Conclusie onderzoek: geen wettelijke regeling voor steunfiguren
Een belangrijke conclusie die in het onderzoeksrapport staat, is dat er geen noodzaak bestaat om de steunfiguur in de wet vast te leggen. Alleen een wettelijke regeling voor steunfiguren is namelijk niet voldoende om de problemen in de praktijk op te lossen. Het belangrijkste probleem is dat professionals nog niet altijd samenwerken met de steunfiguur voor jeugdigen. Verdere implementatie, bewustwording en kennis over steunfiguren is daarom vooral belangrijk voor een betere samenwerking. Het wettelijk vastleggen van een recht op een steunfiguur leidt er niet toe dat in de praktijk meer of beter wordt samengewerkt met steunfiguren.

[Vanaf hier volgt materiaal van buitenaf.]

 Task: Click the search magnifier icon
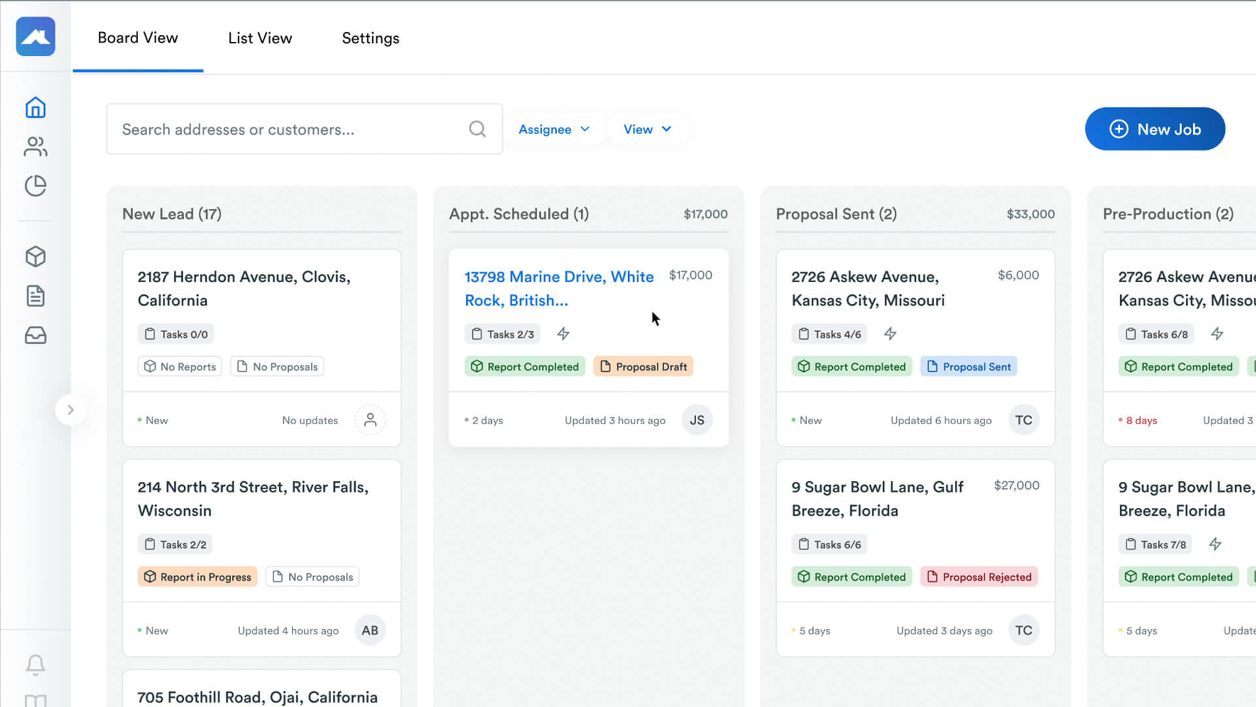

Versterken samenwerking met steunfiguren in de Hervormingsagenda
De staatssecretaris gaat daarom geen wettelijke regeling voor steunfiguren in de Jeugdwet opnemen. Het huidige wettelijk kader biedt voldoende ruimte en mogelijkheden om te zorgen voor veranderingen in de praktijk. Informele steun(figuren) uit het netwerk van jeugdigen moeten namelijk wel actief worden betrokken bij de hulpverlening. Het versterken van de uitvoeringspraktijk voor steunfiguren maakt dan ook onderdeel uit van de Hervormingsagenda Jeugd 2023-2028.